Architects chosen for rec renovations
July 15, 2008
RDG Planning & Design, based in Des Moines, has been hired as the architect for the recreation facilities expansion and renovation project.
“Their firm actually does specialize in recreation facilities planning. They had all the expertise for this project available in their office in Des Moines,” said Robert Holzwarth, the rec renovations project manager with project management services.
On July 1, four firms competing for the project gave presentations to the planning committee that included examples of work they’ve done in the past, information on how they were going to structure their teams and preliminary scheduling information, Holzwarth said.
RDG Planning & Design has been working with campus recreation projects since 1982, and has completed close to 100 of them, including the University of Northern Iowa, and currently working on the recreation renovations project for the University of Iowa.
Paul Klein, architect with RDG and project manager for the renovations, was one of the architects who worked on the Lied Recreation Athletic Center when the firm did the project in the ’80s.
“The first meeting, which will be this week with RDG, will have members of the planning committee and a good number of students just to kind of kick things off and go over the schedule, to give everybody an outline of where we’re going,” he said.
At the meeting, which will be Thursday, the group plans to decide who they would like to invite to a series of focus group meetings they are planning to have with different campus groups and organizations, Holzwarth said.
At the meetings with the focus groups, which will be held throughout the day of July 24, they plan to go over the process with them and ask for feedback about which spaces they would most like to see incorporated into the project’s renovations, and what they believe should be the highest priorities, Holzwarth said.
“We’re going to work with the ISU building committee and other committee and other committees going though a program verification processes,” Klein said. “We’ll be having several on-campus meetings and doing surveys to students to reaffirm the program that was established in the study.”
Currently, the project is in the “initial programming phase,” during which they will be compiling a list of all of the spaces that will be included in the new facilities, along with their square footage and detail requirements, including a description of which activities will be held in each space, down to ceiling height and atmospheric temperature requirements, Holzwarth said.
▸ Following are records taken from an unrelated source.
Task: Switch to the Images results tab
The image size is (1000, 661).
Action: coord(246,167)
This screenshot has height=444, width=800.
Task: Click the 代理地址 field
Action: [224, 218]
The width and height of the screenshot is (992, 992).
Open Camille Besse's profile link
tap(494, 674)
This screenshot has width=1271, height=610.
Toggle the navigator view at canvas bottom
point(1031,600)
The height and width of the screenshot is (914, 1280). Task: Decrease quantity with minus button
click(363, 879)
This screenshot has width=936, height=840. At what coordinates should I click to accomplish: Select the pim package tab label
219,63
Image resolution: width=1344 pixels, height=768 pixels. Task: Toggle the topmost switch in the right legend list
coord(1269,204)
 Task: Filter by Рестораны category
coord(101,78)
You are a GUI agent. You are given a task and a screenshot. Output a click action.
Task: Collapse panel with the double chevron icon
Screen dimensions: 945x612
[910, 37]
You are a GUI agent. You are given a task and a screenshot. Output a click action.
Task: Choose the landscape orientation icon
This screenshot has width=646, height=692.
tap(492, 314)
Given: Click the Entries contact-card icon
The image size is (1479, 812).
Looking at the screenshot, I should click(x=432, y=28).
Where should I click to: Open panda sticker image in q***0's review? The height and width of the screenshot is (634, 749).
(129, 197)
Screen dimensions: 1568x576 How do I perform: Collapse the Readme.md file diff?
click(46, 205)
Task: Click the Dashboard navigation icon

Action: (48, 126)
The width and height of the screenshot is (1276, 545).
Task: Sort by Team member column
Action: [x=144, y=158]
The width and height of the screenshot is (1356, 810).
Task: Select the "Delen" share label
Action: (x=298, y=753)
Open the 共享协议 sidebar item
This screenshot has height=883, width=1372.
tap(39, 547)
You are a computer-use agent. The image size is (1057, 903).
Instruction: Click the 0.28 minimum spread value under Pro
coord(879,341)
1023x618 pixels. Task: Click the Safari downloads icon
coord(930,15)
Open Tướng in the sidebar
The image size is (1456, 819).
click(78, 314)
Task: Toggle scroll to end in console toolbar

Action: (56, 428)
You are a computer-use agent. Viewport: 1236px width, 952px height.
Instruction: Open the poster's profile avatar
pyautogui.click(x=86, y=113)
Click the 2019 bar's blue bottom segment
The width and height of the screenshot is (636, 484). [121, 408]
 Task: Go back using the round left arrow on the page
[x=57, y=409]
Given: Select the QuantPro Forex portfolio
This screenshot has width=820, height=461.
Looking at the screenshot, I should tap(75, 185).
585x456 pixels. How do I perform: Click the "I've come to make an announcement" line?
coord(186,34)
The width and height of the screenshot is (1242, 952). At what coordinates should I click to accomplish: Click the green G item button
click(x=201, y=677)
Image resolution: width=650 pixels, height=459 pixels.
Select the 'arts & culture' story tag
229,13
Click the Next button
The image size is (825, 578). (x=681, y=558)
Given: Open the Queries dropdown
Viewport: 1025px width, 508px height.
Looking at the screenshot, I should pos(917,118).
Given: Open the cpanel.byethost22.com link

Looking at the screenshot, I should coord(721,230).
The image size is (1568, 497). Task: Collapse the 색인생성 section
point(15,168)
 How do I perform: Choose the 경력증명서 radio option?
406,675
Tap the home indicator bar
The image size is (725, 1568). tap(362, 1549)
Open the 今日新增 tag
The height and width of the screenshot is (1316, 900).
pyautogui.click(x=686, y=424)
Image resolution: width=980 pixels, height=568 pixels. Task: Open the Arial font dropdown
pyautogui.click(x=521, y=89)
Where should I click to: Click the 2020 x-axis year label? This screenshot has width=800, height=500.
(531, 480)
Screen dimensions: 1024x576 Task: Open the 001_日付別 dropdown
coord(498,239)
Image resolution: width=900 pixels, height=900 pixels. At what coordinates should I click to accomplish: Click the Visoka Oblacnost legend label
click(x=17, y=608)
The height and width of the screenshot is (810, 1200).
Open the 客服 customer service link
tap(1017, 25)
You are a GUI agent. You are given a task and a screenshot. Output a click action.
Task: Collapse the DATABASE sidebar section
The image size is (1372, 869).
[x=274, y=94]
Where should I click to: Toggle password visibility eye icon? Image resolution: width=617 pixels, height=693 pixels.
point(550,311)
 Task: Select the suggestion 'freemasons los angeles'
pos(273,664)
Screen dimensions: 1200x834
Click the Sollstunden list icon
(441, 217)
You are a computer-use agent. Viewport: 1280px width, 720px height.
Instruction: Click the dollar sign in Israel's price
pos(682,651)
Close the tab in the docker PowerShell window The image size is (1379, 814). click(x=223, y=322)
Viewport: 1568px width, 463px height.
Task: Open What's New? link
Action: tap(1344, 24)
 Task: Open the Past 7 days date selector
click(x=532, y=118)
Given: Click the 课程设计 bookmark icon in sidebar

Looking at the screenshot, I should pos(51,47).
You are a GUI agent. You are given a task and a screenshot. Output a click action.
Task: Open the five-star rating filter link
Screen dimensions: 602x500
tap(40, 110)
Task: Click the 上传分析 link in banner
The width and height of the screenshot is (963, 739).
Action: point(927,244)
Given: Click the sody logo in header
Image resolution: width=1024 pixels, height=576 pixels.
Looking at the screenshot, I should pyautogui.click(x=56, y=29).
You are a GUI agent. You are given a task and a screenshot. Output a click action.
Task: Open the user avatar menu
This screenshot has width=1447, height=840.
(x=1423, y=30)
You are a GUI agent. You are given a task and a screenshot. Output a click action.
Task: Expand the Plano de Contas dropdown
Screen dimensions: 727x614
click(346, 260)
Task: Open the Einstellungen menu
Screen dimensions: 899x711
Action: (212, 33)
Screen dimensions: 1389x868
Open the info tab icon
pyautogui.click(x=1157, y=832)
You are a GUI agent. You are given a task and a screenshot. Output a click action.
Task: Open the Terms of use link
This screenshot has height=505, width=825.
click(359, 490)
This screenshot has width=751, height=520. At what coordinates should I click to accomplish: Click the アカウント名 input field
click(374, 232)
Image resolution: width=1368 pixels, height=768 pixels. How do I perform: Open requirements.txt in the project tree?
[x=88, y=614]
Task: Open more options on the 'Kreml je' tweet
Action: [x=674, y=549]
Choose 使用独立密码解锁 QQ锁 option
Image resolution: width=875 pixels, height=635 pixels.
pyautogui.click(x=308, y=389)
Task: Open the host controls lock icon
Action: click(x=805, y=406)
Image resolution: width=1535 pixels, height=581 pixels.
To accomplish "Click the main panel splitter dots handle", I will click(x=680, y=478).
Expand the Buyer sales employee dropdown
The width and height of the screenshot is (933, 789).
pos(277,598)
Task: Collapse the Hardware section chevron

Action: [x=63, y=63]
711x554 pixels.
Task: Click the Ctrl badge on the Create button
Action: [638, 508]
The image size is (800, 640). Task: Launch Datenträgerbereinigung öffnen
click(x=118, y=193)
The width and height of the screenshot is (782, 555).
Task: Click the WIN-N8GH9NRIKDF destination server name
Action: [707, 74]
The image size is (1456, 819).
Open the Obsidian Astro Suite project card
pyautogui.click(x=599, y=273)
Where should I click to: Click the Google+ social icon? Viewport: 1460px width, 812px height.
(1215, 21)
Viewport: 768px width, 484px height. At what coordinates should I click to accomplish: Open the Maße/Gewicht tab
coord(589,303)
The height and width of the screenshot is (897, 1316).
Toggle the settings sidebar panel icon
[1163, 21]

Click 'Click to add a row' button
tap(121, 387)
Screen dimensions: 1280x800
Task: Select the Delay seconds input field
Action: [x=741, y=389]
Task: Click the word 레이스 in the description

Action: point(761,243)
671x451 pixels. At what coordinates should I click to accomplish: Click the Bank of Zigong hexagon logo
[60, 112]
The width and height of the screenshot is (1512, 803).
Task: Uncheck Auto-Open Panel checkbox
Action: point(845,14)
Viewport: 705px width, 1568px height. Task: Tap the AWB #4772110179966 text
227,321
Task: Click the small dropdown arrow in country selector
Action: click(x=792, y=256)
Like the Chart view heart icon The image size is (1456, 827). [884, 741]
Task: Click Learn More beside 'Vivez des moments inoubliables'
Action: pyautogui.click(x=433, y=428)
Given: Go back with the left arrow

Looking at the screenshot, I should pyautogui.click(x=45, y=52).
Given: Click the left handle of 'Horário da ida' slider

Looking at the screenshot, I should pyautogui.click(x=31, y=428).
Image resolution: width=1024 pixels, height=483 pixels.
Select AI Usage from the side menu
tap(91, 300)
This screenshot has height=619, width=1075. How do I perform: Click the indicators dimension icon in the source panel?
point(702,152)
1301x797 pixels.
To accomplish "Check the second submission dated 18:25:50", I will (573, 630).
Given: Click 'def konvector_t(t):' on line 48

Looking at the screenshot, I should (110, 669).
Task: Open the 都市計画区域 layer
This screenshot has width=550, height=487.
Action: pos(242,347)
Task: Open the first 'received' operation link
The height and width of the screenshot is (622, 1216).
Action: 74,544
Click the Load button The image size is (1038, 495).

In August or early September the group plans to give ISU president Gregory Geoffroy an update on what features will be included and the preliminary budgets, he said.
At the same time they will be studying Lied and looking at possible enhancements, such as air conditioning and adding natural light into the main gym, which they hope to have completed by the end of summer 2009 for students in the fall, Klein said.
The next step in the process will be to develop the schematic design, in which the firm will prepare a series of rough sketches to show general and spatial arrangements of rooms of each building, which they hope to present to the Board of Regents for approval at their December meeting, Klein said.
“The university has made a very definite statement, that they want substantial student involvement throughout the project,” Klein said.